RPA facilitates rescue of keratinocytes from UVB radiation damage through insulin-like growth factor-I signalling.

UVBR-induced photolesions in genomic DNA of keratinocytes impair cellular functions and potentially determine the cell fate post-irradiation. The ability of insulin-like growth factor-I (IGF-I) to rescue epidermal keratinocytes after photodamage via apoptosis prevention and photolesion removal was recently demonstrated using in vitro 2D and 3D skin models. Given the limited knowledge of specific signalling cascades contributing to post-UVBR IGF-I effects, we used inhibitors to investigate the impact of blockade of various signalling mediators on IGF-I photoprotection.

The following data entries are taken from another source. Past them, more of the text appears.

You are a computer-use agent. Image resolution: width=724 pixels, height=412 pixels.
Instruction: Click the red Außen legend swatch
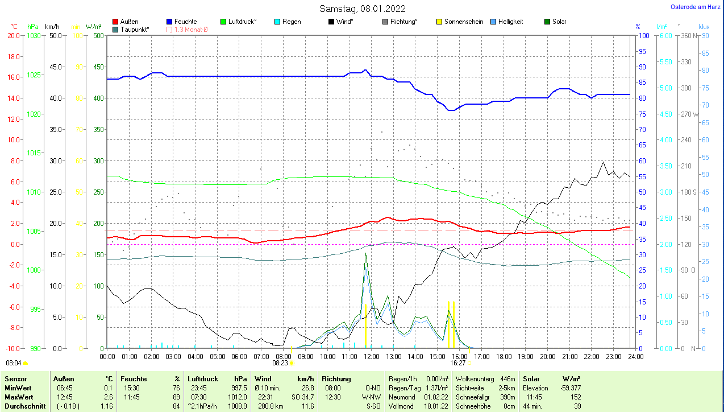(x=115, y=22)
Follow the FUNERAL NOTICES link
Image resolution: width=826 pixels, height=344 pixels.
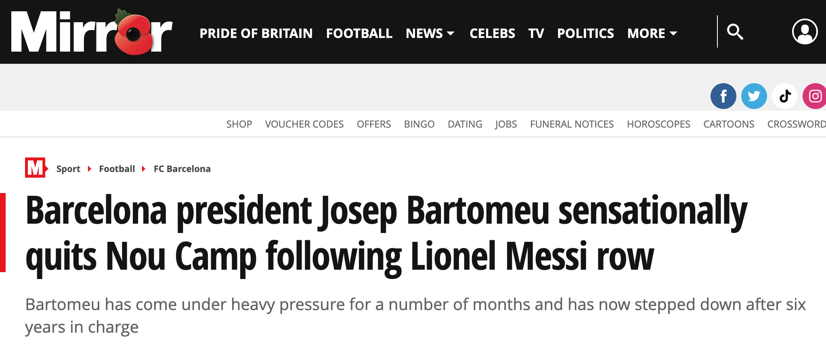point(572,124)
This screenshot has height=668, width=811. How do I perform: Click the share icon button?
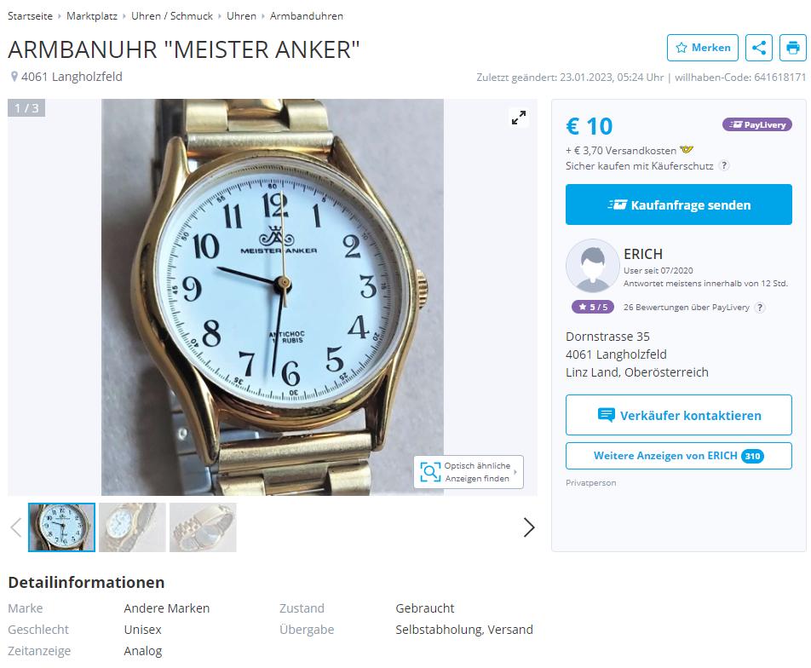pos(759,48)
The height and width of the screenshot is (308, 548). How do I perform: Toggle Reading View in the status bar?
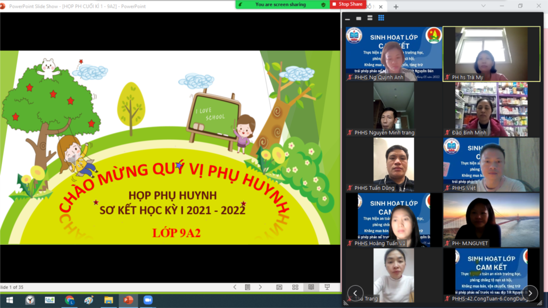pyautogui.click(x=311, y=287)
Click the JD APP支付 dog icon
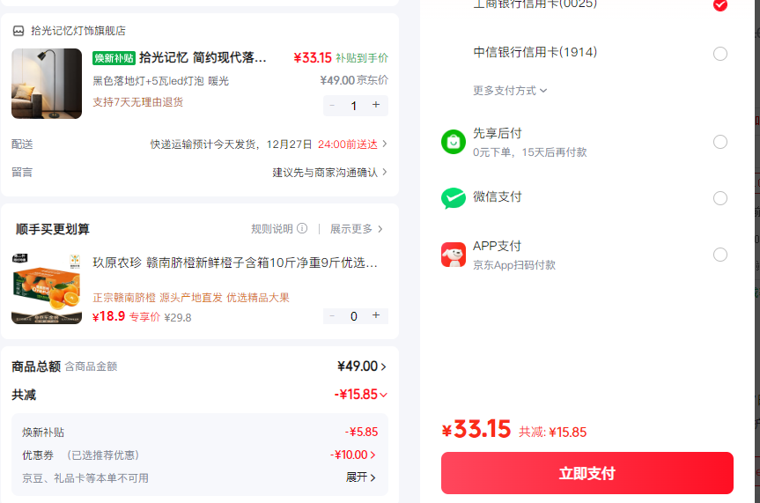The width and height of the screenshot is (760, 503). click(x=454, y=255)
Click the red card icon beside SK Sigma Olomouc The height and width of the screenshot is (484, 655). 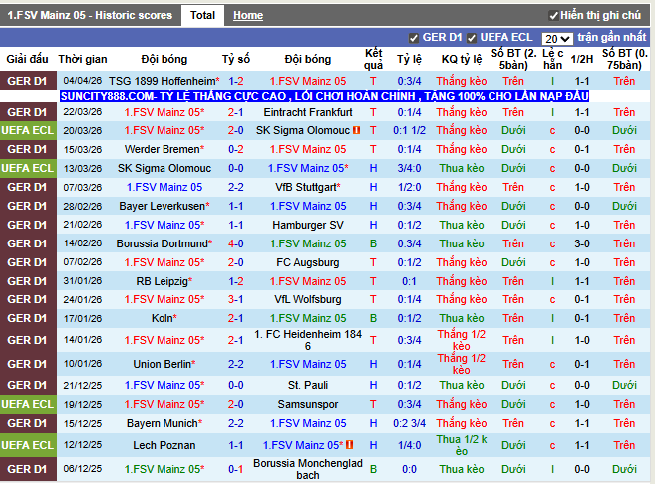coord(357,130)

IGF-I treatment, in the presence of signalling inhibitors particularly, TDRL-505 which targets replication protein A (RPA), impaired activation of IGF-1R downstream signalling, diminished CPD removal, arrested growth, reduced cell survival, and increased apoptosis. Further, the transient partial knockdown of RPA was found to abrogate IGF-I-mediated responses in keratinocytes, ultimately affecting photoprotection and thereby, establishing that RPA is required for IGF-I function. Our findings thus, elucidated the importance of RPA in linking the damage response activation, cell cycle regulation, repair and survival pathways, separately initiated by IGF-I upon UVBR-induced damage, information that is potentially imperative for the development of effective sunburn and photodamage repair strategies.